**Problem requirements:**
In the records below, begin at the line that has "You are a computer-use agent." and stop after the line that has "pyautogui.click(x=99, y=469)". Arrange those lines as a Markdown table with the columns Number and Entry, omitting blank lines and pictures.

#### Material for the task ####

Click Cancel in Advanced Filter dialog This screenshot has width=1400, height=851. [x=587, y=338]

####
#### Material for the task ####

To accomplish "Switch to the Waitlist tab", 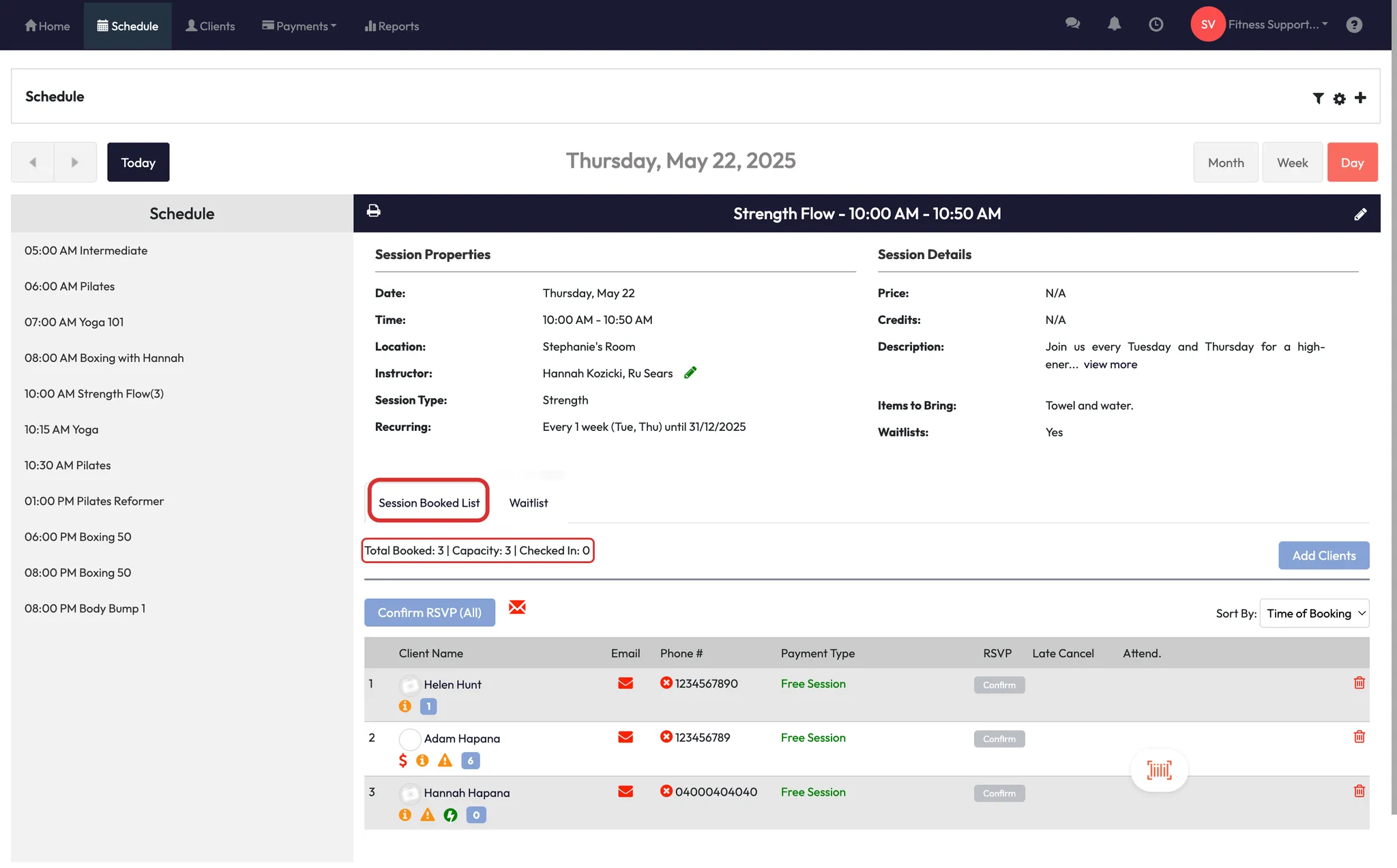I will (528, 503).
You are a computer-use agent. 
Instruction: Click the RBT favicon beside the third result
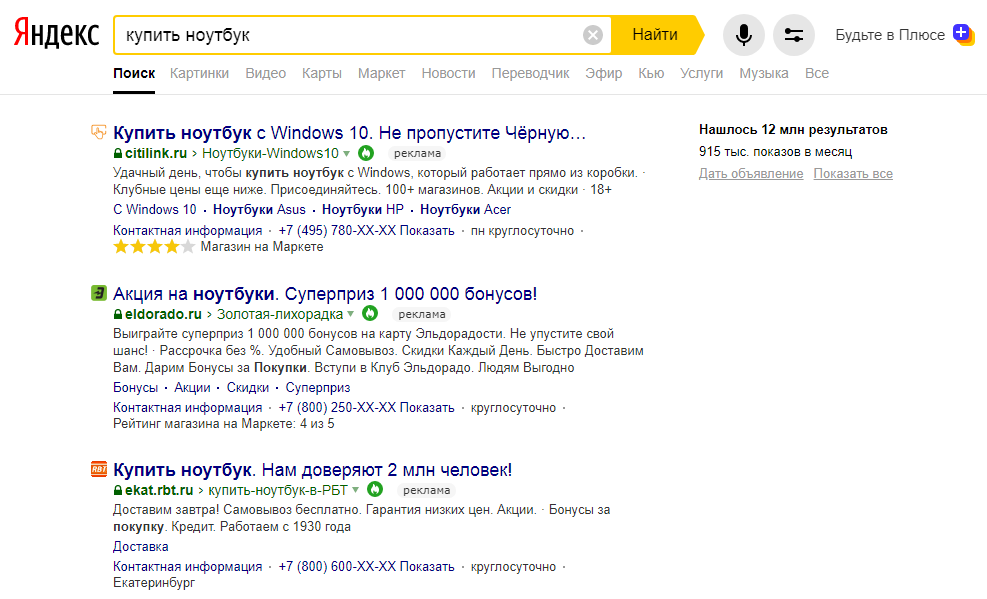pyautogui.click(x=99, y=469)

####

**Task answer:**
| Number | Entry |
|---|---|
| 1 | You are a computer-use agent.  |
| 2 | Instruction: Click the RBT favicon beside the third result |
| 3 | pyautogui.click(x=99, y=469) |